Sulawesitoday - Sebuah kebakaran hebat melanda sebuah rumah di Kelurahan Kilongan Permai, Luwuk Utara, pada Senin pagi, meninggalkan jejak duka yang mendalam. MPL, seorang remaja berusia 15 tahun dengan disabilitas, tewas dalam peristiwa tersebut dengan luka bakar hampir di seluruh tubuhnya.
Kebakaran ini terjadi di rumah guru Sekolah Luar Biasa (SLB), tempat MPL tinggal, dan menciptakan guncangan besar bagi masyarakat setempat.
Baca Juga: Satresnarkoba Polres Donggala dan BNN Bekuk Pengedar Sabu, Temukan Air Soft Gun di TKP!
“Kami menemukan korban dalam kondisi mengenaskan, tergeletak di lantai, menghadap ke jendela kamar.

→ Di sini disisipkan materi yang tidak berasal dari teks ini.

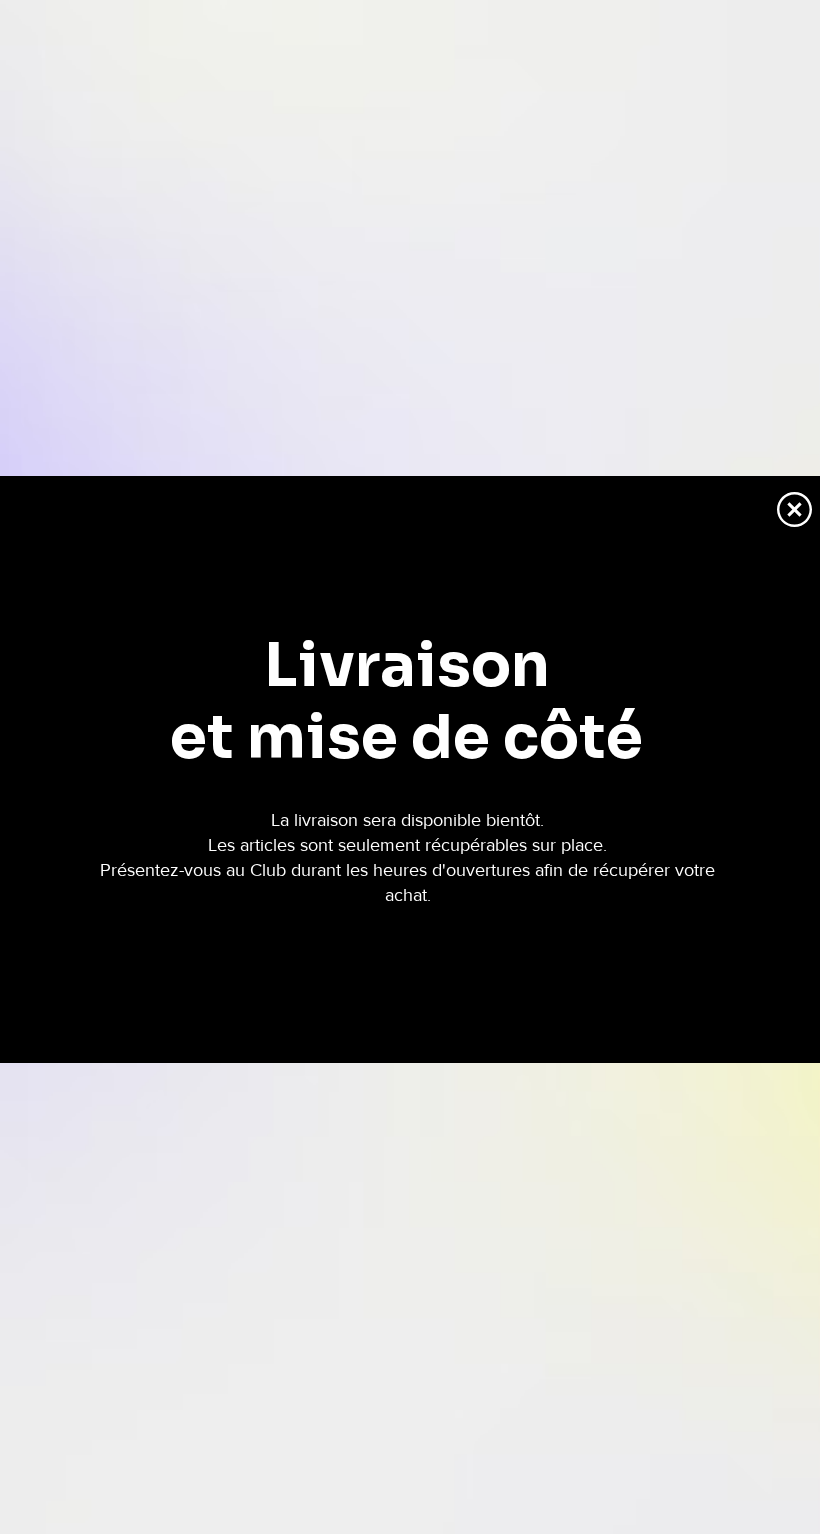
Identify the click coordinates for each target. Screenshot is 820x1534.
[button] (794, 509)
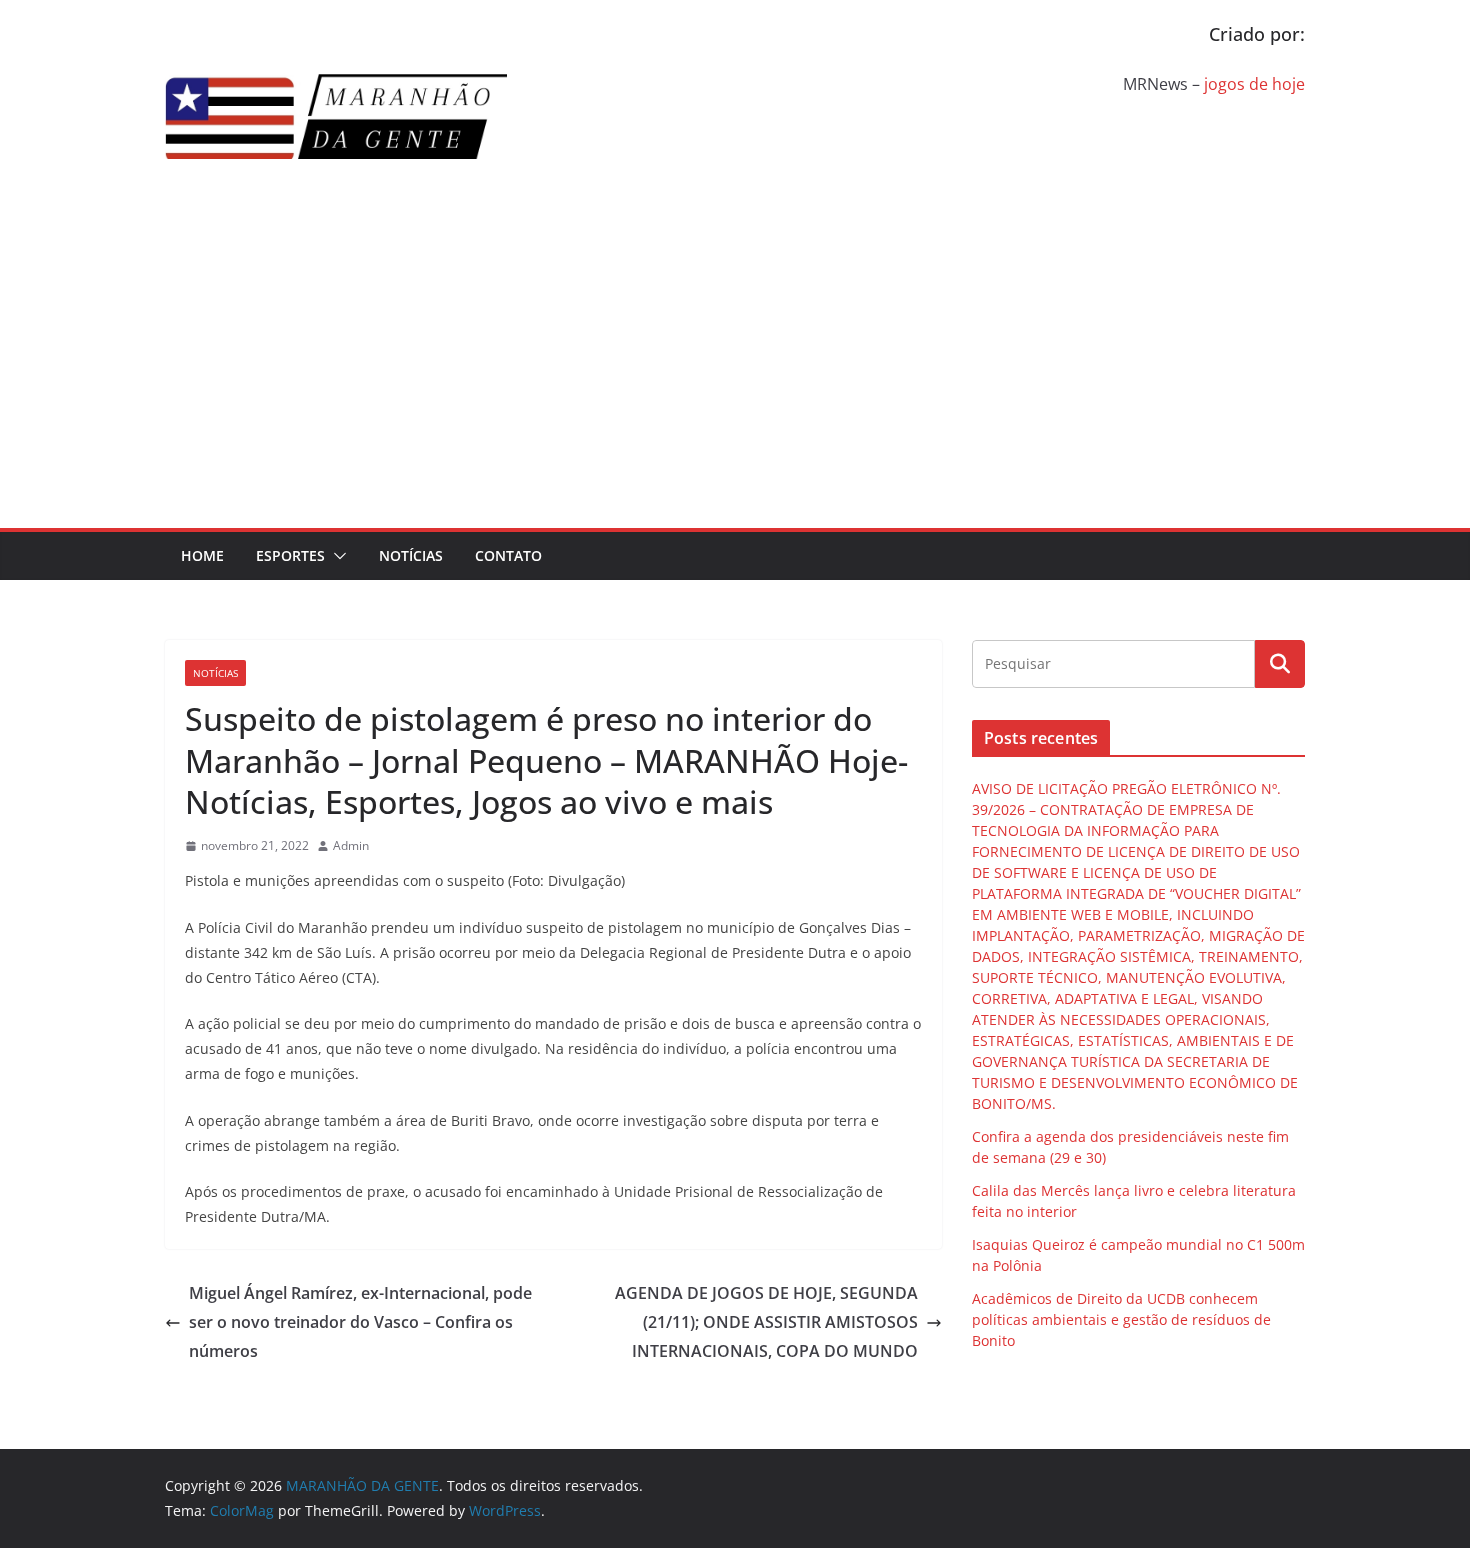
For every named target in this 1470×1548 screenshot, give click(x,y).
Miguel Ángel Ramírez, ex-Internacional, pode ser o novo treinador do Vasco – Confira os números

Tubuhnya mengalami 99 persen luka bakar," jelas Kasat Reskrim AKP Tio Tondi saat ditemui di lokasi kejadian.
Cerita tentang MPL ini begitu menyayat hati, tidak hanya karena usianya yang masih muda, tetapi juga karena situasi yang membuatnya tak berdaya di tengah kobaran api.
Dari hasil penyelidikan, diketahui bahwa kebakaran ini dipicu oleh korsleting listrik. Laporan menyebutkan adanya beberapa letupan di meteran listrik sebelum api menyebar dengan cepat. Saat api mulai melahap rumah, MPL sedang berada di dalam, sendirian. Tidak ada yang bisa dilakukan. Dalam kondisi rumah yang terkunci dari luar, ia tidak punya kesempatan melarikan diri.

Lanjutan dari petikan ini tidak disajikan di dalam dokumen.